Scramjet engines use high vehicle speed to forcibly compress incoming air before combustion to enable sustained flight at hypersonic speeds – Mach 5 or greater. The system was designed to use a widely available hydrocarbon fuel, and since it uses air for combustion, it does not have to carry the added weight of an onboard oxidizer. By traveling at these speeds, hypersonic weapons like HAWC can reach their targets more quickly than traditional missiles, allowing them to potentially evade defence systems.

Northrop Grumman Partnership With Boom

A new supersonic aircraft tailored to provide quick-reaction capabilities to the US military and allies will be offered through a collaborative agreement between Northrop Grumman Corporation and Boom Supersonic, Northrop Grumman writes in a press release.

The agreement to together propose special mission variants of Boom’s OVERTURE supersonic aircraft was finalised at the Farnborough International Air Show.

Designed to carry up to 80 passengers at twice the speed of today’s airliners, a special mission variant of OVERTURE is said to have the potential to support government and military missions that require rapid response.
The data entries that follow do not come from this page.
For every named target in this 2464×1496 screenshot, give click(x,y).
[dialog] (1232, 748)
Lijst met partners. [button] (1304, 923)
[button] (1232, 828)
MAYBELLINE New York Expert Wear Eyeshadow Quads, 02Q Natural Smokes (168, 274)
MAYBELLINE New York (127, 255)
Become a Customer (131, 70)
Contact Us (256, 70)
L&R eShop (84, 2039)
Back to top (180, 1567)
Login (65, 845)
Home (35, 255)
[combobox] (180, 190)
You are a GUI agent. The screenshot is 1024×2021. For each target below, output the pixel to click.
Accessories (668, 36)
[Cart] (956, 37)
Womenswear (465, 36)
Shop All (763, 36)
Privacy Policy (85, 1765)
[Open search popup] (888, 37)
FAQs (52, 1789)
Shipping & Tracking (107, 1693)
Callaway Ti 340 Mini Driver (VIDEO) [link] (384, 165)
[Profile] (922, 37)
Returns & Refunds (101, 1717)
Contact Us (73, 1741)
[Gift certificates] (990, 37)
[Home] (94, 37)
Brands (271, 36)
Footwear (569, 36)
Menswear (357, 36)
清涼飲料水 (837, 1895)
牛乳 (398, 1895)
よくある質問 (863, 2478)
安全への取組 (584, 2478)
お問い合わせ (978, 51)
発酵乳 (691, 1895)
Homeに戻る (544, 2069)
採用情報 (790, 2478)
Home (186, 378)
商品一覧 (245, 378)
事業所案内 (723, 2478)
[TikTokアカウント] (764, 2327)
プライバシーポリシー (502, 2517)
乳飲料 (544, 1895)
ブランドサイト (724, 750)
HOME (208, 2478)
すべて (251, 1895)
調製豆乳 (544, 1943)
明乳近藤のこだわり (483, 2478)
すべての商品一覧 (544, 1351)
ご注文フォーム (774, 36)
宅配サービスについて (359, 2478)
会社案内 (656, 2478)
According to the company, the aircraft could be used to deliver medical supplies, provide for emergency medical evacuation or survey areas faster than conventional aircraft. The special mission OVERTURE variant could also be used to coordinate other aircraft and ground assets in a variety of scenarios. Designed and built in the United States, the first OVERTURE aircraft is scheduled to be in production for commercial use in 2024, start flight tests in 2026 and begin carrying passengers in 2029.